## TEXT EXCERPT

== Segment start ==

A BRAZEN burglar returned to the scene of her crime and told the victim: "Give me some money and you can have your stuff back."

Vanessa Shellard's offer to 'sell' the stolen goods ended in a doorstep row and threats being made to the stunned householder.

Days later, she went back again with an unknown accomplice and again asked for cash in return for his own belongings, Teesside Crown Court was told.

Judge Howard Crowson jailed Shellard for 20 months and told her: "It is perfectly clear he wasn't going to be fooled into parting with the money - if, indeed, he had any left."

Prosecutor Paul Abrahams said the man's diabetes medication, wallet containing his ID cards and other belongings – worth more than £700 – were stolen when his ground-floor flat in Middlesbrough was ransacked last July.

In an impact statement, the victim told how he suffered from increased anxiety and had trouble sleeping.

He said: "I still worry that these people will come back. I do not want any trouble from them.

"I just want to be able to get on with my life, but I feel frightened every time I hear a knock at the door."

The statement added: "All the property stolen during the burglary is still missing. I have not got any of it back.

"I have lived here for years without any problems, but I no longer feel safe in my own home."

Shellard, whose address on court records is Coniston Road, Stockton, but recently moved to Scarborough for drug treatment, admitted burglary.

Urging the judge to consider a suspended sentence, her lawyer, Graham Silvester, said: "She wants to have the opportunity to organise her life. She is capable of avoiding criminality. She is not a prolific burglar. That is not her modus operandi.

"She apologises for her behaviour. She knew what she was doing, but she was persuaded to become involved because of a drugs debt."

Judge Crowson refused to believe she acted as a look-out because a footprint matching her trainers was found inside the flat.

He told Shellard: "You have a record which shows you have been involved in a good deal of dishonesty over the years.

"The offences may have slowed over the years, but this is your second burglary. Your antecedents and your behaviour in returning later aggravate it.

"The question I am asked to consider is whether on not I can suspend the sentence - the answer is no.

"You have a dreadful record and I do not consider it appropriate to suspend the sentence of a burglar who returned to the victim and added to his misery by seeking to make him pay his own goods."

== Segment end ==

## STUDY QUESTIONS
A. Answer these questions using the court report:
(i) For how long did the judge jail Shellard?
(ii) In which town was the victim's ground-floor flat?
(iii) Why had Shellard recently moved to Scarborough?
B. List every person named in the court report.
The data after this point has no connection to the court report.

## INFORMATION PROVIDED

== Segment start ==

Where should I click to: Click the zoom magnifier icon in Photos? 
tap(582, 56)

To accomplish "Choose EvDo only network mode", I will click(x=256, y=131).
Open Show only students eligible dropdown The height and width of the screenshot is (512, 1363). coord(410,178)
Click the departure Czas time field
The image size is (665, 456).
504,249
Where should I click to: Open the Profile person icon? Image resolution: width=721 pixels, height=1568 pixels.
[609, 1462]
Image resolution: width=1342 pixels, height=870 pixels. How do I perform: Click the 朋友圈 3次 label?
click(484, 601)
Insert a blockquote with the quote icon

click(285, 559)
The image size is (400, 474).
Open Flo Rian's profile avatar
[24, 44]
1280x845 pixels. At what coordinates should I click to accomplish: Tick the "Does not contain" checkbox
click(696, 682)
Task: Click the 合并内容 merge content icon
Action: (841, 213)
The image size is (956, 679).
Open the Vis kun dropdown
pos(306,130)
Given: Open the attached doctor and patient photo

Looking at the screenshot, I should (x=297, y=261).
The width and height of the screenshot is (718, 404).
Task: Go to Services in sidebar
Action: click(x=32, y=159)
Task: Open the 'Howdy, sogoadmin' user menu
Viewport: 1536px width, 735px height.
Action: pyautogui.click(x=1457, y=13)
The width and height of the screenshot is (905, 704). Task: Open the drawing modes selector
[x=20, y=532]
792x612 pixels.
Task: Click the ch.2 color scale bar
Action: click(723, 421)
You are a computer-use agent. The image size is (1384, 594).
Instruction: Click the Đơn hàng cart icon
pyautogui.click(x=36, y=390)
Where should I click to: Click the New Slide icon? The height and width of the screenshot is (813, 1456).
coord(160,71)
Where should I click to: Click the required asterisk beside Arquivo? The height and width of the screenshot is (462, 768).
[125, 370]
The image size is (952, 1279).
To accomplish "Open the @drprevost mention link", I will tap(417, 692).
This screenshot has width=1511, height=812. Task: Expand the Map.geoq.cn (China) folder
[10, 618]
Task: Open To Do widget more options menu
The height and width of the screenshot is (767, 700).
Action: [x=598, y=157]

== Segment end ==

## RESULTS OF THE TASKS
A.
(i) 20 months
(ii) Middlesbrough
(iii) For drug treatment

B.
Vanessa Shellard
Howard Crowson
Paul Abrahams
Graham Silvester